Countries could reach a new climate agreement in Paris next week to slow down global warming but there’s an adverse payoff for India as the 1997 Kyoto Protocol from which it had benefitted is expected to be tossed aside.

The first commitment period till 2012 of the protocol, the only existing climate treaty, has ushered clean technologies into India through the Clean Development Mechanism (CDM) that provided for substantive funding by rich countries through carbon trading.

The second commitment period was fixed three years ago but is yet to take off.

In its report to the United Nations climate framework, the CDM executive board, which is the funding mechanism under the protocol, said it had cut down its programmes by a third and laid off 15 workers due to the continuing “disastrous state” of the carbon market.

Developing countries like India and China have been pushing for a new lease of life for the treaty, which only required developed nations to take on legally-binding emissions targets.

The two countries received around 80% of the CDM projects because of their capability to reduce emissions from new schemes. Among the beneficiaries were the Delhi Metro Rail Corporation, Okhla waste-toenergy plant and afforestation activities in states like Haryana and Himachal Pradesh.

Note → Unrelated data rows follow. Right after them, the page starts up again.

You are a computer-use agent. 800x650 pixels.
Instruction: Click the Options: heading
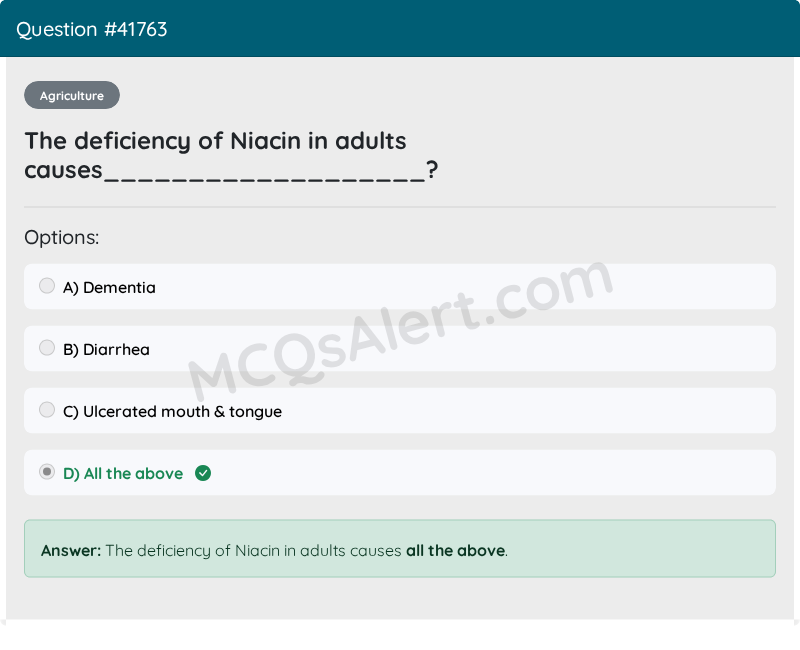(62, 238)
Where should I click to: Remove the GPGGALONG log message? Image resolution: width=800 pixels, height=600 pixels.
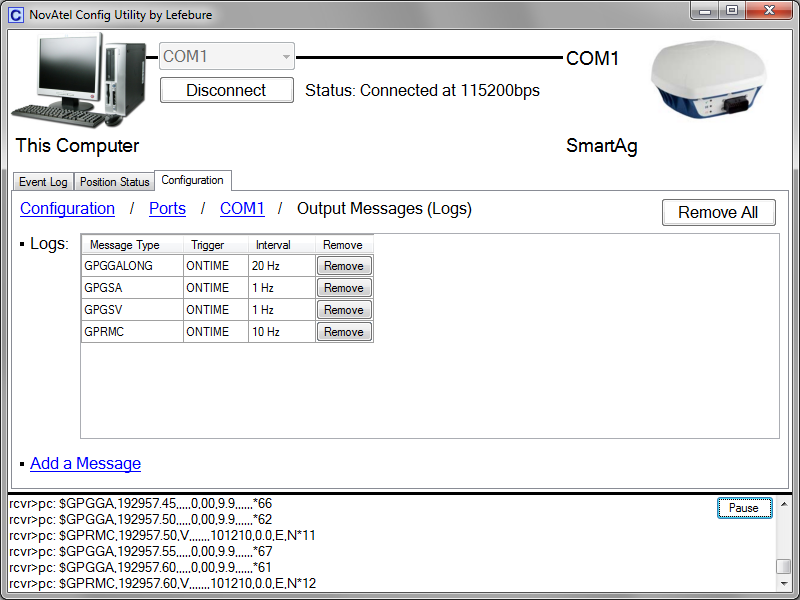[x=344, y=266]
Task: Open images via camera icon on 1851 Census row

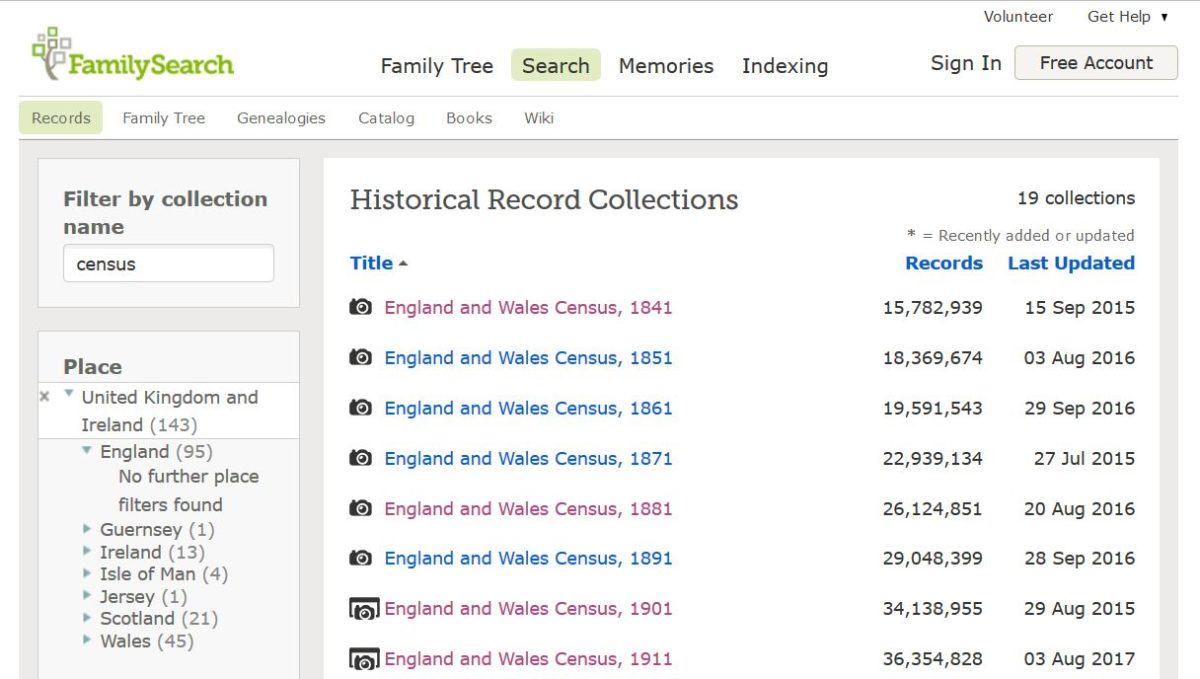Action: (360, 358)
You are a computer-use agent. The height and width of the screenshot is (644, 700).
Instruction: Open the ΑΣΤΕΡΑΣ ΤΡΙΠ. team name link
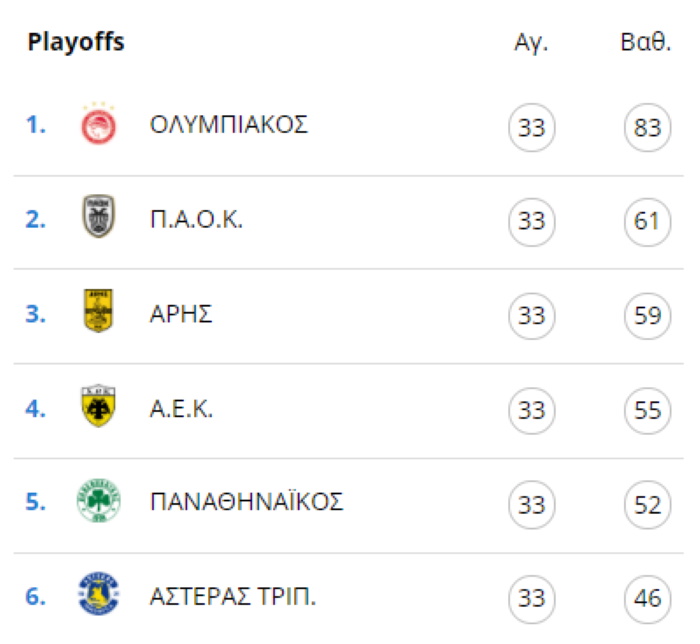point(233,596)
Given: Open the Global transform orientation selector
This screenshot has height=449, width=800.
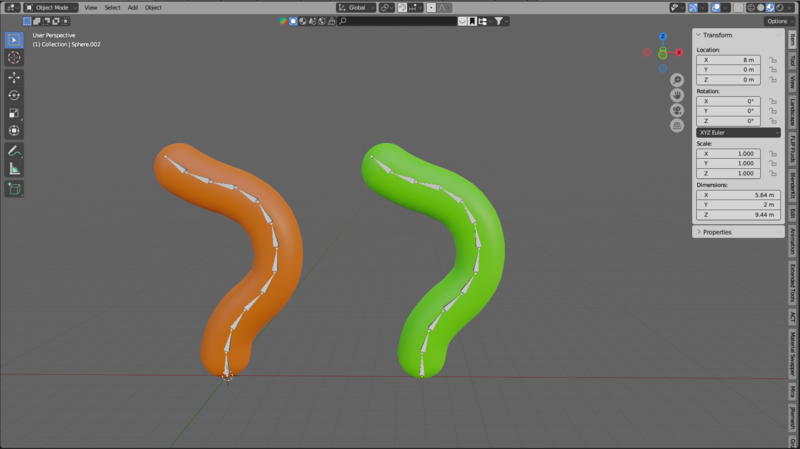Looking at the screenshot, I should [x=356, y=7].
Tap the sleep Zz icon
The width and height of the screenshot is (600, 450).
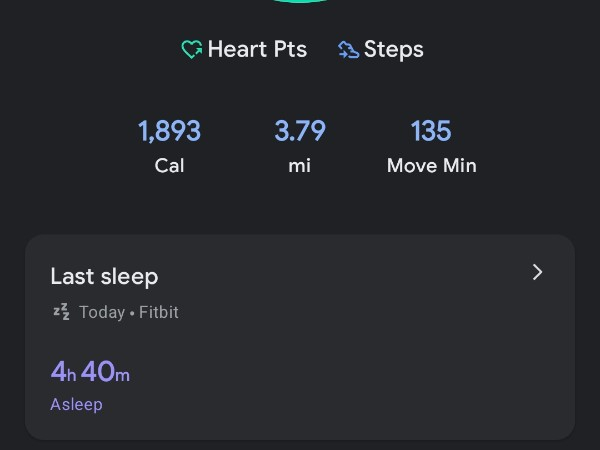tap(61, 312)
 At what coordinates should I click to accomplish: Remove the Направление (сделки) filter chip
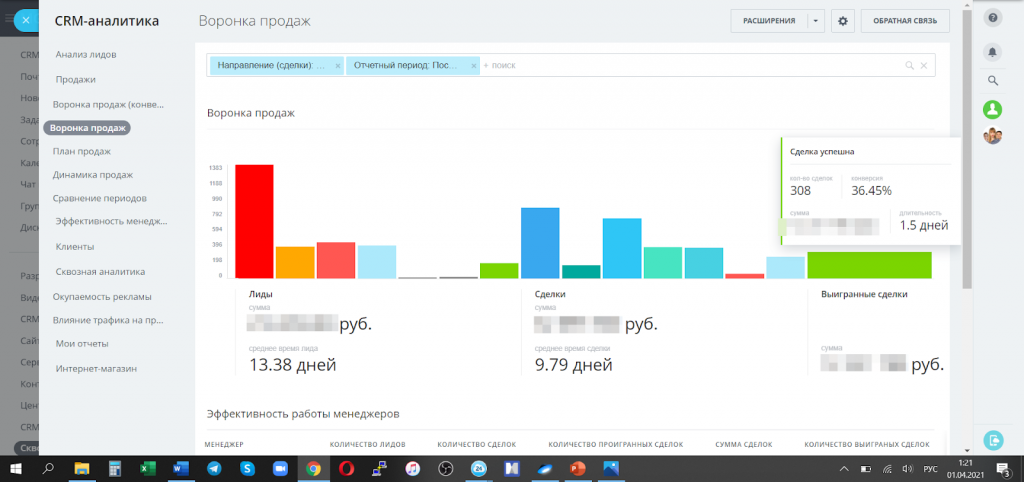pyautogui.click(x=338, y=65)
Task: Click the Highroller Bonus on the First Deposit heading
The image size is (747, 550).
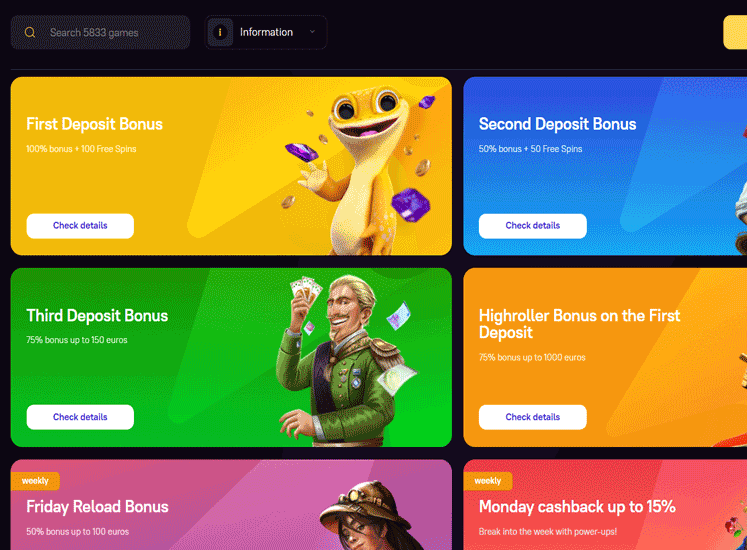Action: point(579,324)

The call for ratification does not appear to have had an impact as an Indian negotiator said “we will walk from Paris with a coffin for Kyoto”.

Sources say the chances of the second commitment period of the protocol seeing the light of day appear bleak as less than half of the 144 countries involved have officially agreed to participate.

In 2012, the European Union, which was the biggest buyer of carbon credits – one credit is equal to a tonne of emission saved – decided to prioritise CDM projects to the least developed countries and small island nations because of a geographical imbalance in distribution of the projects, as China and India were getting the most.

But the EU decision has mostly remained unimplemented.

Many civil society groups have said relying on carbon markets is unproductive and instead direct finance should be considered, an option being examined for the Paris agreement.